1. **Fetch Elemental Properties**: We retrieve ionic radii and electronegativities of the elements involved using the `pymatgen` library.
2. **Calculate Modified Tolerance Factor**: We use a modified formula for the tolerance factor that incorporates electronegativity differences:
   
   $$ 
   t^* = \frac{\left( \frac{\Delta \chi_{(A-X)}}{\Delta \chi_{(A-O)}} \right) (r_A + r_X)}{\sqrt{2} \left( \frac{\Delta \chi_{(B-X)}}{\Delta \chi_{(B-O)}} \right) (r_B + r_X)} 
   $$

3. **Validation**: We validate the structure by checking if the calculated tolerance factor fall within the acceptable ranges.


Let's start by fetching the shannon ionic radii of the species involved in the perovskite structure. And store this in our working dataframe.

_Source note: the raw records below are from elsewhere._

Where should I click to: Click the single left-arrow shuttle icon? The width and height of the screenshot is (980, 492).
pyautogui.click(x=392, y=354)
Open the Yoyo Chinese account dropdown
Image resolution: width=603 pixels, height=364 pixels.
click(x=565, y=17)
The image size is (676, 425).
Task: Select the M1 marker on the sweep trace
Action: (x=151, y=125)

Get a dicctionary for the elements of the formula and guess the oxidation states. 

In [13]:
# function that given a formula returns the element symbol and the charge for its elements into a dict with key as the element symbol and value as the charge
def get_oxidation_states(formula):
    comp = Composition(formula)
    guesses =  comp.oxi_state_guesses(oxi_states_override={'S': [-2], 'Se': [-2]})
    return guesses[0]

# test the function
dict_oxi = get_oxidation_states('ZrBaS3')
print(dict_oxi)

{'Zr': 4.0, 'Ba': 2.0, 'S': -2.0}


Let's make sure to order the elements so they follow the A, B, X cations correcly, with A being the largest cation, B the transition metal, and X the anion. 

In [14]:
def order_oxidation_states(oxidation_states):
    cations = {el: ox for el, ox in oxidation_states.items() if ox > 0}
    anion = {el: ox for el, ox in oxidation_states.items() if ox < 0}

    sorted_cations = {k: v for k, v in sorted(cations.items(), key=lambda item: item[1])}

    return {**sorted_cations, **anion}

dict_oxi = order_oxidation_states(dict_oxi)
print(dict_oxi)



{'Ba': 2.0, 'Zr': 4.0, 'S': -2.0}


In [15]:
from mendeleev.fetch import fetch_ionic_radii, fetch_table
import pandas as pd
import math

# Fetch the elements table to get the mapping from symbol to atomic number
elements_df = fetch_table("elements")
symbol_to_atomic_number = dict(zip(elements_df['symbol'], elements_df['atomic_number']))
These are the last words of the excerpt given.